### Page excerpt
-*-*-
A similar system, called TACAN, for Tactical Air Navigation, has been developed by the military. There is one major difference between TACAN and VOR/DME: the former operates in an ultra high-frequency band. Other major elements in the system are similar to DME. Shortly after the introduction of TACAN a controversy developed over which system should be used and a compromise solution was agreed upon. The two have been combined and put into operation for joint use. Under the compromise both the TACAN and VOR transmitters are used to provide directional guidance, while the TACAN transmitter is used to determine the necessary distance-measuring data. The combined system is known as VORTAC. It is the basic unit in today’s national air navigational system.
While equipment was being developed to guide one plane, both in the air and from the ground, no practical air traffic control system could be placed in operation until equipment and techniques for keeping track of and controlling a number of planes in the air were created, tested and in use. In addition, the system would have to be able to locate accurately each one in a group of planes in a single, relatively small airspace. Also it would have to separate them safely in that airspace in all weather, good or bad.
-*-*-
### Data section
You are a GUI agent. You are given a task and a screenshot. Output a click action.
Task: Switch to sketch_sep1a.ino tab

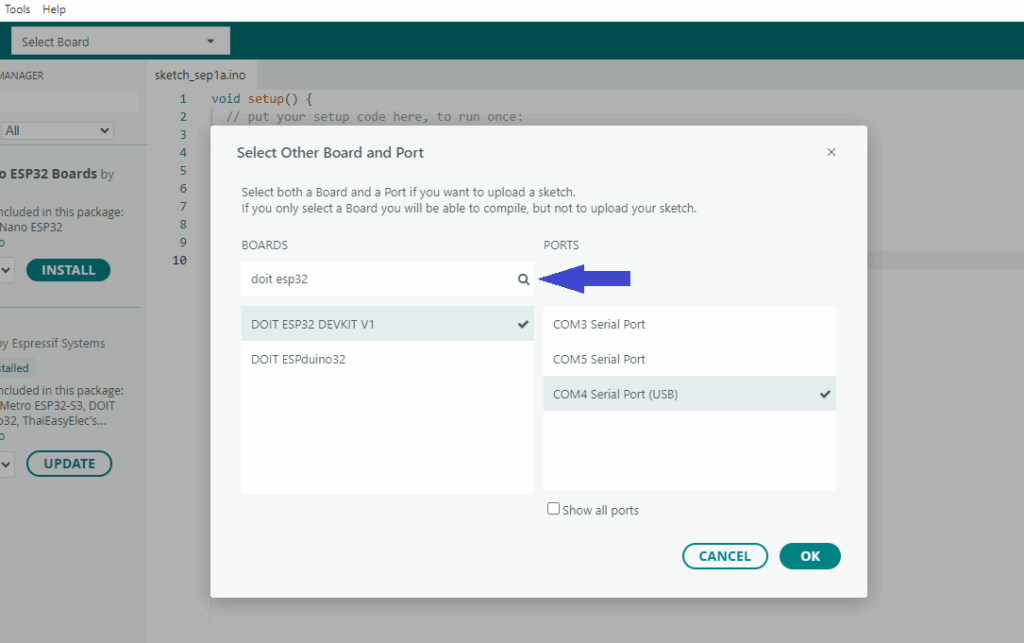coord(200,75)
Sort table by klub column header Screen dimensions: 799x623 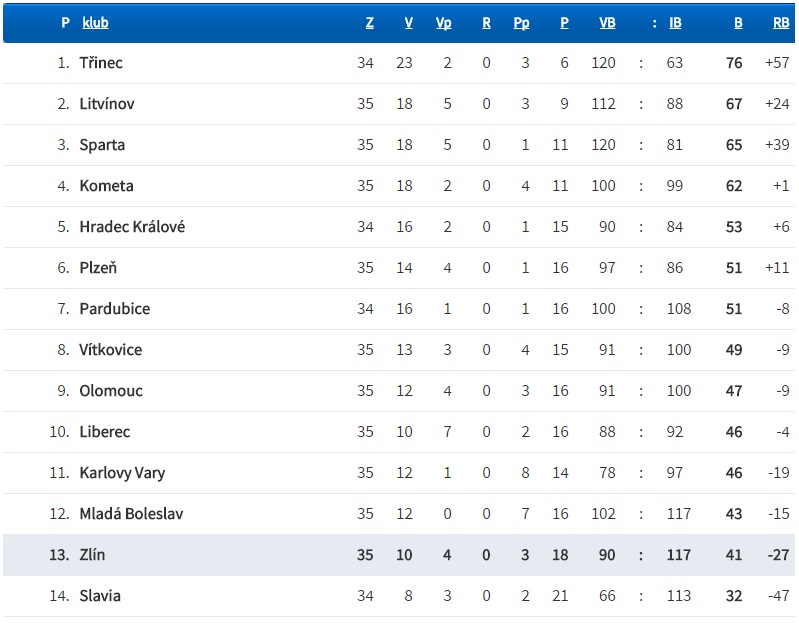tap(95, 22)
-*-*-
### Directives
[1] According to the air navigation excerpt, what is the one major difference between TACAN and VOR/DME?
[2] Please pick up the air navigation excerpt after its final sentence and keep writing it.
The data has no connection to the air navigation excerpt.

### Results for the exercise
[1] TACAN operates in an ultra high-frequency band.

[2]
This is true air traffic control. In one sense, it began back in 1926, when the United States government put forth the first set of air traffic rules. As previously noted, progress came quickly upon the heels of establishment of the basic rules. In 1927, some seventeen LF/MF radio ranges were put into operation across the nation. As one authority said, these were the “highway signs” for the first airways. These ranges were approved between 1927 and 1929 with the addition of more than seventy-five radio marker beacons. In 1930, the first two-way radio communication from plane to ground and back went into operation. Then the element or the human voice was added-a tremendous improvement over the old one-way telegraph key.
The First Control Center
Progress in the young air traffic control field seems to have slackened after 1930. Research continued, but the results were more difficult to find. It was not until 1935 that the next major development occurred. That year the budding commercial airline industry began to realize the need for co-ordination of flight information and joined together in establishing the first control center in the United States. It was set up by American Airlines at Newark, New Jersey. Other centers were established within a year at Cleveland, Ohio, and Chicago, Illinois. The Bureau of Air Commerce, part of the Department of Commerce, assumed control of these three centers on 6 July, 1936. From then on all centers were operated by the federal government. Nearly 30,000 aircraft private, commercial and military-were using the nation’s airspace by the end of 1939.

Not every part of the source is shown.